Problem to work on » Extract all lines that hold "height" from the records below.

[Source data]
━━━━━━
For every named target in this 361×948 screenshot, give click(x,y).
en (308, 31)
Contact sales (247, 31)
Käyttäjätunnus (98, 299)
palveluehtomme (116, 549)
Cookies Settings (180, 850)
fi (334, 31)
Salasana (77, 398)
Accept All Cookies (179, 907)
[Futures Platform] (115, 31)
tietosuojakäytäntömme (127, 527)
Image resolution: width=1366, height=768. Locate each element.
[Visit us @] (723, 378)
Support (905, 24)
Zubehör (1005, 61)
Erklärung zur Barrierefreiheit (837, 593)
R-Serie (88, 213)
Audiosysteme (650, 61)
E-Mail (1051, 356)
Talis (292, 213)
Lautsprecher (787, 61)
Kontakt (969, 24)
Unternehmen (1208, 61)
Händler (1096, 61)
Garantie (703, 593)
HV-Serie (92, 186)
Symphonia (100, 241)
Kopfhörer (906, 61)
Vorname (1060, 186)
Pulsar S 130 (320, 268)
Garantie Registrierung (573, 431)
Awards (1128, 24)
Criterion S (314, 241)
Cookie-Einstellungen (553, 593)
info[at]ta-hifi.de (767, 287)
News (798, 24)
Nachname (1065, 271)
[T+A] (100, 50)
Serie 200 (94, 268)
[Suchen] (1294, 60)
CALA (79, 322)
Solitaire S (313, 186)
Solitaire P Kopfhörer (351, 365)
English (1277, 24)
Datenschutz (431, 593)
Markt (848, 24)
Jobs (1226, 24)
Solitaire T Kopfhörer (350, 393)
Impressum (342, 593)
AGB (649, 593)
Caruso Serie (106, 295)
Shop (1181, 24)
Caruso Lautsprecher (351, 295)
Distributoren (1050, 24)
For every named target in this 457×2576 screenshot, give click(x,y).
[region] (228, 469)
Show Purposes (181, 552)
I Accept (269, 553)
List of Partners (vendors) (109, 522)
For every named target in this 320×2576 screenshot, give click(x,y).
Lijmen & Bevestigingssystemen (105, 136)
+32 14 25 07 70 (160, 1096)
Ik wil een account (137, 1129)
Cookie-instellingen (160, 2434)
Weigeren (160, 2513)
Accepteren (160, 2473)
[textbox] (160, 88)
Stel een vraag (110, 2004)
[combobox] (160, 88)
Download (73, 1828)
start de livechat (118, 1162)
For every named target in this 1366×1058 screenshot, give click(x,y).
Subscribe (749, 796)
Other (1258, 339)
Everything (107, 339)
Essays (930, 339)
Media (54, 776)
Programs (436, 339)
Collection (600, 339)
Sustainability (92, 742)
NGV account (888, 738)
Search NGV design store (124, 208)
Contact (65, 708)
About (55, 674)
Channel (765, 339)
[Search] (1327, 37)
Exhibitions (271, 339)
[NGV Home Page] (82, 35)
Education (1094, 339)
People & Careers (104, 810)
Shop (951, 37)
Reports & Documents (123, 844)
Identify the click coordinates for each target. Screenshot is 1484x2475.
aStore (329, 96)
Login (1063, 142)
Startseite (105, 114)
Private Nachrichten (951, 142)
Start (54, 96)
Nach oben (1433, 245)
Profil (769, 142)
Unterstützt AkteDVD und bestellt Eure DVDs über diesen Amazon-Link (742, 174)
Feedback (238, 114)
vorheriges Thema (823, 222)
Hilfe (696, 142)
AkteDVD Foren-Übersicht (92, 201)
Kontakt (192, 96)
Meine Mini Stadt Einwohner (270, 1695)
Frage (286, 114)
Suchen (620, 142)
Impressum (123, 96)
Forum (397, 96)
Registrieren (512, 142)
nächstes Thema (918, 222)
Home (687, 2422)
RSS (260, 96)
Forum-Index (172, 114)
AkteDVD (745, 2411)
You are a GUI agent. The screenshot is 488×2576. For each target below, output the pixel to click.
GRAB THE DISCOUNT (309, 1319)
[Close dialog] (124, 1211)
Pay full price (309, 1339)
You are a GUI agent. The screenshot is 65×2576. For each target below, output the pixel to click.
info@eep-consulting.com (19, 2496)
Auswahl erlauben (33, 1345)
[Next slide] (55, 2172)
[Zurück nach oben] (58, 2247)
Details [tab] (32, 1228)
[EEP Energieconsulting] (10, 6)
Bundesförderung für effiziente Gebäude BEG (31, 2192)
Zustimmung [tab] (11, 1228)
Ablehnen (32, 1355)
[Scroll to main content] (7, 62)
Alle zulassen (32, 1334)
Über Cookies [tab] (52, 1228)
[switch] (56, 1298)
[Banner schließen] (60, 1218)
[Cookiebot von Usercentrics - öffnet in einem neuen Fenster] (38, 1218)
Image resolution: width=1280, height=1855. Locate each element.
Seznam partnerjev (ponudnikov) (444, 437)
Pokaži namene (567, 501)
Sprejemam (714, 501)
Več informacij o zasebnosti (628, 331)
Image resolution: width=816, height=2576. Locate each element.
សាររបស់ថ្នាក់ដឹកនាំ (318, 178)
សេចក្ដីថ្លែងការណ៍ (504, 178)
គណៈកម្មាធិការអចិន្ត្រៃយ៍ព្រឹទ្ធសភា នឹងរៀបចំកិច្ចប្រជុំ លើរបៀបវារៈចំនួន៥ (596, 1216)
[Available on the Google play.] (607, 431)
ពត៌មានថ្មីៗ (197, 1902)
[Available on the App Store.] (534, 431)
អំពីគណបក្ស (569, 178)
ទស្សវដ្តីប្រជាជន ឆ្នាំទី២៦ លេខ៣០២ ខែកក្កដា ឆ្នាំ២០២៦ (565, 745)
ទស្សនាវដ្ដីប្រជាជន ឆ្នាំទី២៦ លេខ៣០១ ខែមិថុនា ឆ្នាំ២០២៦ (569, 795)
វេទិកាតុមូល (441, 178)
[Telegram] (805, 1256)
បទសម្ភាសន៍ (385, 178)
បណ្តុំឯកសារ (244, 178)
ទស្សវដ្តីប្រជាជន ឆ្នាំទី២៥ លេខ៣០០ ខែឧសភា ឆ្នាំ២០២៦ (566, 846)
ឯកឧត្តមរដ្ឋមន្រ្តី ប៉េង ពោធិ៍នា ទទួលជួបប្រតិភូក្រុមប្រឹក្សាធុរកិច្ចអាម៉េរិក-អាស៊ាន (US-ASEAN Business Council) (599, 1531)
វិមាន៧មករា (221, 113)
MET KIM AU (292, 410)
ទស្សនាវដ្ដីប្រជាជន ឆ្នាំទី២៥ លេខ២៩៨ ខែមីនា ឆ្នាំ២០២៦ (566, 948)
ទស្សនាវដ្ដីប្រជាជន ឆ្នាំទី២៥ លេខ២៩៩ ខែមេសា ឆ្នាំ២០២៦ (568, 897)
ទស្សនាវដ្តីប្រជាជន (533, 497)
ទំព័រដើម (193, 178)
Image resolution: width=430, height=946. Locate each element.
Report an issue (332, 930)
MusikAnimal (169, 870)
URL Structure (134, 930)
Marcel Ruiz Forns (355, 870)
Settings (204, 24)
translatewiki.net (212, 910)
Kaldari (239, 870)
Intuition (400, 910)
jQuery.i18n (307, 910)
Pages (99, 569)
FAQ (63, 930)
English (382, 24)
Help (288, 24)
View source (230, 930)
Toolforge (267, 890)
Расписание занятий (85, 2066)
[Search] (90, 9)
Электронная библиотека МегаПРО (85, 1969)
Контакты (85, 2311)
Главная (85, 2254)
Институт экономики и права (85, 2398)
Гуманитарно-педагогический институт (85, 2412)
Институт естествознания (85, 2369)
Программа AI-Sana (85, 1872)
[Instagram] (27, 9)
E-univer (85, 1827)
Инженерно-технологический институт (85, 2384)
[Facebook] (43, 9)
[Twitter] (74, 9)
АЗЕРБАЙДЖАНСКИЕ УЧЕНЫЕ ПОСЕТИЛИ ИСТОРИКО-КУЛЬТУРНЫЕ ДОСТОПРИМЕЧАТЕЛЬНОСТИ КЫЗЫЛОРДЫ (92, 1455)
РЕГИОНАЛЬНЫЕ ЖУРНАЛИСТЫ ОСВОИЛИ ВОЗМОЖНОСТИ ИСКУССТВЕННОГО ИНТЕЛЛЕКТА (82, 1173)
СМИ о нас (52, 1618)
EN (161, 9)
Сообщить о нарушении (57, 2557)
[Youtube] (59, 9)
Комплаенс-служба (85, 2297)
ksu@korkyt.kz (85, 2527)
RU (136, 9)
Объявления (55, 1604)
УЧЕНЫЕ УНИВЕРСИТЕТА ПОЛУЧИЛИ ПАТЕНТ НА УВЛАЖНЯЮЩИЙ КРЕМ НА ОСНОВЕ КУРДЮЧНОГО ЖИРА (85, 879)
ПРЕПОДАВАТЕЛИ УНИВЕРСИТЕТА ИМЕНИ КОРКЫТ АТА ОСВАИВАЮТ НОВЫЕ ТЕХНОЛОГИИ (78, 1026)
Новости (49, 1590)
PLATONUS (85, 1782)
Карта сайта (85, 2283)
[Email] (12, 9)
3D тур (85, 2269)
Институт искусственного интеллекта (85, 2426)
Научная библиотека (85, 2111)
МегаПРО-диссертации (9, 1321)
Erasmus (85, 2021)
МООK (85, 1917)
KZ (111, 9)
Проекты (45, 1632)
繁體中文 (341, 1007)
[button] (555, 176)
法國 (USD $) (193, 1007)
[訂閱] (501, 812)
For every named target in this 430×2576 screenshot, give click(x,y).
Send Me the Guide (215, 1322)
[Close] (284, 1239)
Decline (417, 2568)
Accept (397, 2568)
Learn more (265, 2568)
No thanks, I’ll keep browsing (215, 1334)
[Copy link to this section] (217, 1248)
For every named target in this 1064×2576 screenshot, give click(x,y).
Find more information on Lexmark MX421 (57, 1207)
━━━━━━
Reply to the exercise »
Image resolution: width=1366, height=768. Locate each element.
Image resolution: width=1280, height=1855. Locate each element.
Image resolution: width=816, height=2576. Locate each element.
Image resolution: width=430, height=946. Locate each element.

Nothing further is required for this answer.